TASK:
Taking the line that contains "Design by FLOW44 (563, 634)" as the first and the final line of the records as the last, write out every line between them exactly, ends included, and nothing else.

Segment Open

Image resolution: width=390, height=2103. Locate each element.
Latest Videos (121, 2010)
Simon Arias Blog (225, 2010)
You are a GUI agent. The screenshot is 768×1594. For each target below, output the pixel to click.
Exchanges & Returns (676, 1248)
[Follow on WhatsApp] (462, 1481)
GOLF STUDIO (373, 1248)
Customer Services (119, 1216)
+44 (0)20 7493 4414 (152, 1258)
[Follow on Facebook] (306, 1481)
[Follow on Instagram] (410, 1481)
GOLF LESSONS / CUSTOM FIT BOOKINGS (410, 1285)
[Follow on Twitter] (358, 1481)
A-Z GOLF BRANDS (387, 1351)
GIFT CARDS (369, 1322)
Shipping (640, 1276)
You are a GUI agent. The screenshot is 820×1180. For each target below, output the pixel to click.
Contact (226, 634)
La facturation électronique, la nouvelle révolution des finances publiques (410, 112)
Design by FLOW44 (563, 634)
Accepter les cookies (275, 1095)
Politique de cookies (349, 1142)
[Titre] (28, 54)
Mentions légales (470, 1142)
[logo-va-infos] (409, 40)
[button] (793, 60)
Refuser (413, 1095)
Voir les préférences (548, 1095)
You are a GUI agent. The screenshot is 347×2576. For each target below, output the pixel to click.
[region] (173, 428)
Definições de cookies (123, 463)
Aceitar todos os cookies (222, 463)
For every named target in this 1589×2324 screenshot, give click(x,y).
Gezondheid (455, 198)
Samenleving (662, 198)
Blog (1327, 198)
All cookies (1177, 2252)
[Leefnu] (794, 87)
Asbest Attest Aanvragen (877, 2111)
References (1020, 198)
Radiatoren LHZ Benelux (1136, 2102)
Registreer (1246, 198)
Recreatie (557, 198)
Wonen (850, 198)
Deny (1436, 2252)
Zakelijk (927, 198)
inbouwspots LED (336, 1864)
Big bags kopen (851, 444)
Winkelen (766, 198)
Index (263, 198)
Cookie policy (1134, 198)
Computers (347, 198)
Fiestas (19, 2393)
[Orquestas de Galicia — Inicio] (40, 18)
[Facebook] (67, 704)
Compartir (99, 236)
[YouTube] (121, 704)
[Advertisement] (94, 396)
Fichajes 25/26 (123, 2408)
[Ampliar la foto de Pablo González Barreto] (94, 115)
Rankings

Segment Closed

EXERCISE OUTPUT:
Design by FLOW44 (563, 634)
Accepter les cookies (275, 1095)
Politique de cookies (349, 1142)
[Titre] (28, 54)
Mentions légales (470, 1142)
[logo-va-infos] (409, 40)
[button] (793, 60)
Refuser (413, 1095)
Voir les préférences (548, 1095)
You are a GUI agent. The screenshot is 347×2576. For each target below, output the pixel to click.
[region] (173, 428)
Definições de cookies (123, 463)
Aceitar todos os cookies (222, 463)
For every named target in this 1589×2324 screenshot, give click(x,y).
Gezondheid (455, 198)
Samenleving (662, 198)
Blog (1327, 198)
All cookies (1177, 2252)
[Leefnu] (794, 87)
Asbest Attest Aanvragen (877, 2111)
References (1020, 198)
Radiatoren LHZ Benelux (1136, 2102)
Registreer (1246, 198)
Recreatie (557, 198)
Wonen (850, 198)
Deny (1436, 2252)
Zakelijk (927, 198)
inbouwspots LED (336, 1864)
Big bags kopen (851, 444)
Winkelen (766, 198)
Index (263, 198)
Cookie policy (1134, 198)
Computers (347, 198)
Fiestas (19, 2393)
[Orquestas de Galicia — Inicio] (40, 18)
[Facebook] (67, 704)
Compartir (99, 236)
[YouTube] (121, 704)
[Advertisement] (94, 396)
Fichajes 25/26 (123, 2408)
[Ampliar la foto de Pablo González Barreto] (94, 115)
Rankings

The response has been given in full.